EXERCISE OBJECTIVE: Find every line in the material that contains the word "location", matching case exactly, and copy each of those lines in full.

[Dataset items]
************

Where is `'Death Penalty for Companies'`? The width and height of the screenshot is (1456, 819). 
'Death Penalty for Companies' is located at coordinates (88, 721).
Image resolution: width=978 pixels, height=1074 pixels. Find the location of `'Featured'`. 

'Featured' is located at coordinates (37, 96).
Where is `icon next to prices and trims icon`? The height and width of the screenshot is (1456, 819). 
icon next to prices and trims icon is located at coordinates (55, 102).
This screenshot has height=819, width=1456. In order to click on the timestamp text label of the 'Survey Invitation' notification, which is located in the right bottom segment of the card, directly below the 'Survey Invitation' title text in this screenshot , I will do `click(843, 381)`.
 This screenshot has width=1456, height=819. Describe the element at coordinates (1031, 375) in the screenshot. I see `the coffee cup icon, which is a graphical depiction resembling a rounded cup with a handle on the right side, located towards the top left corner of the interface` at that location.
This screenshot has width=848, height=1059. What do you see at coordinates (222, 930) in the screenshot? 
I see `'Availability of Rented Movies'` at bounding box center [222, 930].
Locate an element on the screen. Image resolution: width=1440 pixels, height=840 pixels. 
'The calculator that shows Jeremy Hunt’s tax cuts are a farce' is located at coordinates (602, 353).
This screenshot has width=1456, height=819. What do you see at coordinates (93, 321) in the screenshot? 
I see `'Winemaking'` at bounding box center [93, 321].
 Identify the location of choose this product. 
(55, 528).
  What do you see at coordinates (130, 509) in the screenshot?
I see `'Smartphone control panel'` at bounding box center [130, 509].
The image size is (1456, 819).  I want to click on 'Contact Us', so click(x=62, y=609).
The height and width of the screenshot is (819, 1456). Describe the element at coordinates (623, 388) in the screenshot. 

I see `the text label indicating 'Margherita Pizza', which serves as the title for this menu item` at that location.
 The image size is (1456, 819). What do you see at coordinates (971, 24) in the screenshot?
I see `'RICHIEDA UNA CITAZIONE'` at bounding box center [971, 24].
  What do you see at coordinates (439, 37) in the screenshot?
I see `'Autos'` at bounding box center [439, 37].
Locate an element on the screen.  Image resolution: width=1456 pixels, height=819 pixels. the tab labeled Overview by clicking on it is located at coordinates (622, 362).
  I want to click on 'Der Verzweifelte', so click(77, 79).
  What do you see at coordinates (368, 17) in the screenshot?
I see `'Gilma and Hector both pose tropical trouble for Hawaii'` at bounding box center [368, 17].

************

EXPECTED ANSWER:
Image resolution: width=978 pixels, height=1074 pixels. Find the location of `'Featured'`. 
 This screenshot has width=1456, height=819. Describe the element at coordinates (1031, 375) in the screenshot. I see `the coffee cup icon, which is a graphical depiction resembling a rounded cup with a handle on the right side, located towards the top left corner of the interface` at that location.
 Identify the location of choose this product. 
I see `the text label indicating 'Margherita Pizza', which serves as the title for this menu item` at that location.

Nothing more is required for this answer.